Extracted data entries
════════════════

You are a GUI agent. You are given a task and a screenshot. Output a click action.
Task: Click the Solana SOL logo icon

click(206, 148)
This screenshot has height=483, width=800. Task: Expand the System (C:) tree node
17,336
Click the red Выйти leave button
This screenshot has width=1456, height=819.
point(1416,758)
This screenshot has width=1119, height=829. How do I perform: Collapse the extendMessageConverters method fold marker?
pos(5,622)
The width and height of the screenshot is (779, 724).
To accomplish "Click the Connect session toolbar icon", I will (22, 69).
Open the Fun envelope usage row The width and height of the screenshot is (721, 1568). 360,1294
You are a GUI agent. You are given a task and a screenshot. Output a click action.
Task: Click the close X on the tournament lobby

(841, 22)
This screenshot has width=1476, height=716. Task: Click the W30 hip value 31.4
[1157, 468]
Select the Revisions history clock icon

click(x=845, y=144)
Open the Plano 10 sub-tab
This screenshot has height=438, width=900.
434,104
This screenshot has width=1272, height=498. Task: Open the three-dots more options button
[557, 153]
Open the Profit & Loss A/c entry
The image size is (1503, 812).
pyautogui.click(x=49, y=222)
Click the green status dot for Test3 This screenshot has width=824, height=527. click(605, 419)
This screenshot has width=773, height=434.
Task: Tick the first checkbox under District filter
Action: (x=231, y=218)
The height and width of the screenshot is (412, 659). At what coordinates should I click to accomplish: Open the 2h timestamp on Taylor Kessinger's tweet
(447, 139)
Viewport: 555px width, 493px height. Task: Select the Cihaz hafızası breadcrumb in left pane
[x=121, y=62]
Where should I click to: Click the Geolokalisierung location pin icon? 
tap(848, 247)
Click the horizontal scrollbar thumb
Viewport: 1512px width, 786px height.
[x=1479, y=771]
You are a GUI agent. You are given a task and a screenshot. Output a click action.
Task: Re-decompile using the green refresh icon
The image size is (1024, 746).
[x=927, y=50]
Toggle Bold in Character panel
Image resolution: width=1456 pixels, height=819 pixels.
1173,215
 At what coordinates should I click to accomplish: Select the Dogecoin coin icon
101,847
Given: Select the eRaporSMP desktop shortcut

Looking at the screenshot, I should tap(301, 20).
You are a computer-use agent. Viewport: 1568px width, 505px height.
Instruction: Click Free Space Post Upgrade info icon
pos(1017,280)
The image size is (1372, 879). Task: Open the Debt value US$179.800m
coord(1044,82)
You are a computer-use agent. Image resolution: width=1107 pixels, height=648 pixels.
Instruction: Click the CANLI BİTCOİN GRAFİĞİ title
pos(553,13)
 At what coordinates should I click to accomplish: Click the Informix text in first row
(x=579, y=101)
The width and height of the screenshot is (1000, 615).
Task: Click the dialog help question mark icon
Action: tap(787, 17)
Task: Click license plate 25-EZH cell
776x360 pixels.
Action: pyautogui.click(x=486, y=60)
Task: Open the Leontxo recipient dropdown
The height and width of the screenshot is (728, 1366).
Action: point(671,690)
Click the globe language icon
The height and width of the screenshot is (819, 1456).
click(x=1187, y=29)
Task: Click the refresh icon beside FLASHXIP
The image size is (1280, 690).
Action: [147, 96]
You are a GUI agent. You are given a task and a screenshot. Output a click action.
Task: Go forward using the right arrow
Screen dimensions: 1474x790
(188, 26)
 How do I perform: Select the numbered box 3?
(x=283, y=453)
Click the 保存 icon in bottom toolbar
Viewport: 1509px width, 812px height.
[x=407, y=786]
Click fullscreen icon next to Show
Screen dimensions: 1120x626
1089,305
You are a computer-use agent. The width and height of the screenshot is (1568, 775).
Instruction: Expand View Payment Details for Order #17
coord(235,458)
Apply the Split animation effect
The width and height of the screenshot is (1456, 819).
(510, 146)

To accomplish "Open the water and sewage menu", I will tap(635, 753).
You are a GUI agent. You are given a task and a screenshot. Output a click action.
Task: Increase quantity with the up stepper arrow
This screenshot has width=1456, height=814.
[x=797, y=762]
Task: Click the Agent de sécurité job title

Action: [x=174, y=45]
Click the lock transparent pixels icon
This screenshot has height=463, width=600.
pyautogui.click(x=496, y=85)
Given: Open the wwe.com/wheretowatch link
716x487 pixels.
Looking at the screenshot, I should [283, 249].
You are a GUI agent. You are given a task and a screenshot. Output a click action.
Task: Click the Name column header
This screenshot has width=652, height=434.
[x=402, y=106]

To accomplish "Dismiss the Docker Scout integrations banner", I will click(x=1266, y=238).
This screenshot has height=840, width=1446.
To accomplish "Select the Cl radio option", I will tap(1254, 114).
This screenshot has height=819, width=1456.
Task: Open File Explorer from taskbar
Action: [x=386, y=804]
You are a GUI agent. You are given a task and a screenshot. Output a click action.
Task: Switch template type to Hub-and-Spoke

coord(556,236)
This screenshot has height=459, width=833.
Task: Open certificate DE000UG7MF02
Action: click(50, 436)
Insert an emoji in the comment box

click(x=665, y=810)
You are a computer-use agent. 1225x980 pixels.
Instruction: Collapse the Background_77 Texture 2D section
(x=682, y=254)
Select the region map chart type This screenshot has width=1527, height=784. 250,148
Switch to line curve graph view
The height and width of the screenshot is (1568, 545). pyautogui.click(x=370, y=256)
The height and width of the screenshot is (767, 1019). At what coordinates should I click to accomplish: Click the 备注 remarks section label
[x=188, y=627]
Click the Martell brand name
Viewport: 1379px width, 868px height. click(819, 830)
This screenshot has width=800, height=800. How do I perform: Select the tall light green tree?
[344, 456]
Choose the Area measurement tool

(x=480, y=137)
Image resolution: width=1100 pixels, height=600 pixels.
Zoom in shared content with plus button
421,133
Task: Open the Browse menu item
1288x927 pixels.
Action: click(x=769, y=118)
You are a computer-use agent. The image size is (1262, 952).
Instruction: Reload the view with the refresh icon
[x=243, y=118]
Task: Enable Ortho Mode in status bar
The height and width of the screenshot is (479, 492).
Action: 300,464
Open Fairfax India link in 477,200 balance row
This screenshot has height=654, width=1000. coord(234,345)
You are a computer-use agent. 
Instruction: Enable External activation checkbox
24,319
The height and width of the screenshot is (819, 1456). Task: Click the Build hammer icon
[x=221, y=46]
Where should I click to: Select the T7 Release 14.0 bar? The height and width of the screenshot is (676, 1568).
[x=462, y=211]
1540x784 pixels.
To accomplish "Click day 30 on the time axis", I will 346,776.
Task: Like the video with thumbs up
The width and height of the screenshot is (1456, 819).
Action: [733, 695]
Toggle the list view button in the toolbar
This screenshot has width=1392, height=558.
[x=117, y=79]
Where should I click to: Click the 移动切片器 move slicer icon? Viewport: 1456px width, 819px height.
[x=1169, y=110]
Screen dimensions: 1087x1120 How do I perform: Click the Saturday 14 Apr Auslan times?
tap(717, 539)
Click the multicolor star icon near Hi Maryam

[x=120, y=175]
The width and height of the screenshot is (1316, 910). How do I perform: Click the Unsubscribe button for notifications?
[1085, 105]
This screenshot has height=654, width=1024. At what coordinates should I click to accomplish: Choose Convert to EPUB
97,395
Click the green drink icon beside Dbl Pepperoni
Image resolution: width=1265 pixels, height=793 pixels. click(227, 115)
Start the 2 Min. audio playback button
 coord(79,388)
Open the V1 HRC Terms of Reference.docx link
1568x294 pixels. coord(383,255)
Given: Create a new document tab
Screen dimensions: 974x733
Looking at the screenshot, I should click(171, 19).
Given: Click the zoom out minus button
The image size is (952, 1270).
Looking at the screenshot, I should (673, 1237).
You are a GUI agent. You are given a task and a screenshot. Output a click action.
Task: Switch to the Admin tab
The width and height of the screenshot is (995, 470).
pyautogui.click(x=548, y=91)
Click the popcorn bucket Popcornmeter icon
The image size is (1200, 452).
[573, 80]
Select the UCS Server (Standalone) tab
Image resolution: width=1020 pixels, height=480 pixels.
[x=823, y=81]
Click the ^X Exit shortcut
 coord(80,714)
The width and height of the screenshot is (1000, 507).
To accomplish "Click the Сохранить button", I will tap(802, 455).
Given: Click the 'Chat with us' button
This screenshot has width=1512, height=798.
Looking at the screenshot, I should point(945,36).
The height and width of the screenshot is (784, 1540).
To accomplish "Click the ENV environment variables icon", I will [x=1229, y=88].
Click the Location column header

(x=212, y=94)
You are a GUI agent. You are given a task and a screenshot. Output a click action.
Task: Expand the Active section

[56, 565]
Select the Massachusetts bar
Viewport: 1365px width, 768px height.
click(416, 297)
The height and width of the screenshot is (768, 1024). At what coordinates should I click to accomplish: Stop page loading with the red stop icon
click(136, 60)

════════════════

## Task objective
Rewrite the listing from the line containing "Click the 保存 icon in bottom toolbar" up to and including the line containing "coord(235,458)", changing "bottom toolbar" to "lower toolbar" and keeping everything else the same.

## Solution for this task
Click the 保存 icon in lower toolbar
Viewport: 1509px width, 812px height.
[x=407, y=786]
Click fullscreen icon next to Show
Screen dimensions: 1120x626
1089,305
You are a computer-use agent. The width and height of the screenshot is (1568, 775).
Instruction: Expand View Payment Details for Order #17
coord(235,458)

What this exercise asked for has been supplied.